The Leica TCS SP5 DMI6000 inverted microscope was used with an HCX PL APO lambda blue 63 × 1.4 Oil UV-type objective lens. Four fluorescence acquisition windows (I.–IV.) and one bright field transmission window (V.) were defined as below: I. Excitation 405 nm, acquisition 414–483 nm for nuclear DAPI fluorescence; II. Excitation 488 nm, acquisition 501–551 nm for connexin-43/JGA1 Alexa-488 fluorescence; III. Excitation 561 nm, acquisition 570–623 nm for c-ErbB-2 Alexa-555 fluorescence; IV. Excitation 633 nm, acquisition 642–732 nm for f-actin phalloidin Alexa 647 fluorescence; V. Excitation with accumulated excitation, specimen absorbance acquisition. Frame size 246 $\mathsf{\mu }$m × 246 $\mathsf{\mu }$m with 2048 pixels × 2048 pixels discrimination and the pinhole diameter fixed at one airy unit (equals 95.5 $\mathsf{\mu }$m aperture sizes). Simultaneous channel acquisition in one-directional scan mode with eightfold line averaging resulting in a total pixel dwell time of 80 $\mathsf{\mu }$s. Signal calibration was done by photomultiplier tube (PMT) detector excitation using the manufacturer’s calibration look-up table (Leica green->glow-red->blue LUT). Each channel recording was exported as 8-bit grey-scale uncompressed image in TIFF format. Color overlays were done in Image J.

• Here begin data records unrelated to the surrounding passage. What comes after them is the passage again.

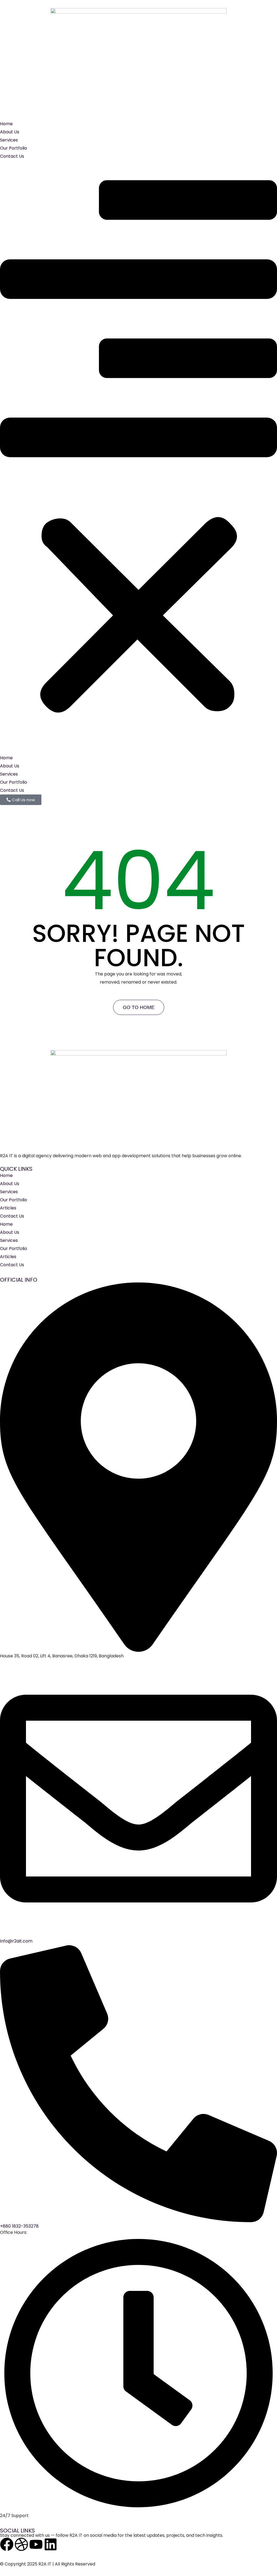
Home (6, 124)
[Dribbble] (21, 2544)
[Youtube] (36, 2544)
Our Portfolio (13, 148)
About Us (9, 132)
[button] (138, 457)
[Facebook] (7, 2544)
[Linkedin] (50, 2544)
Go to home (138, 1007)
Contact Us (12, 156)
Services (9, 140)
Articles (8, 1208)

4.3.2. Localization Microscopy (LM)

In the epi-illumination fluorescence microscope setup, a LightHub-6 (Omincron Laserage, Rodgau-Dudenhofen, Germany) boxed laser combining module put the lasers LuxX 405 nm / 60 mW, 488 nm / 200 mW, and 647nm / 140 mW (emission wavelength / light emission power at laser output) onto a common aperture. A beam expanding telescope (Edmund Optics, Karlsruhe, Germany) fed the beam across a Gaussian to a top hat shaping element (Eksma Optics, Vilnius, Lithuania) into the rear aperture of a 100 × 1.4 oil immersion objective lens (Zeiss, Jena, Germany). The epi-illumination path contained three alternative filter sets to discriminate excitation and emission wavelengths with values (emission main | half maximum edge | emission main/width, values in nm): 390/40 | 420 | 452/45 and 482/18 | 488 | 525/50 and 642/20 | 659 | 705/72 (AHF Analysentechnik, Tübingen-Pfrondorf, Germany). The image series (1500 images typical, frame rate 30 Hz, full average mode) were collected by an emCCD camera (Andor via LOT-QuantumDesign, Darmstadt, Germany) and saved to a PC in 16-bit grey-scale mode in TIFF image stack format. Pixel size was 102 $\mathsf{\mu }$m, resulting in a recorded specimen region of interest (ROI) of 37 $\mathsf{\mu }$m × 37 $\mathsf{\mu }$m.

4.4. Data Processing

The line plot intensity data from CLSM image recordings were collected using the standard line plot tool in the Image J software package (National Institute of Health, Bethesda, MD, USA). LM data processing and matrix operations were done in the Matlab software environment in script interpreter mode (Mathworks, Aachen, Germany). In-house designed scripts startSPDM version 4 and Autoclusters were used for matrix generation from image stacks and extraction of distance distribution spectra as histograms. Origin 2015 (Originlab, Northampton, MA, USA) was used for the generation of envelope function of the distance distribution histograms. The Matlab scripts formulating startSPDM version 4 and Autoclusters are available on request from Michael Hausmann (hausmann(AT)kip.uni-heidelberg.de).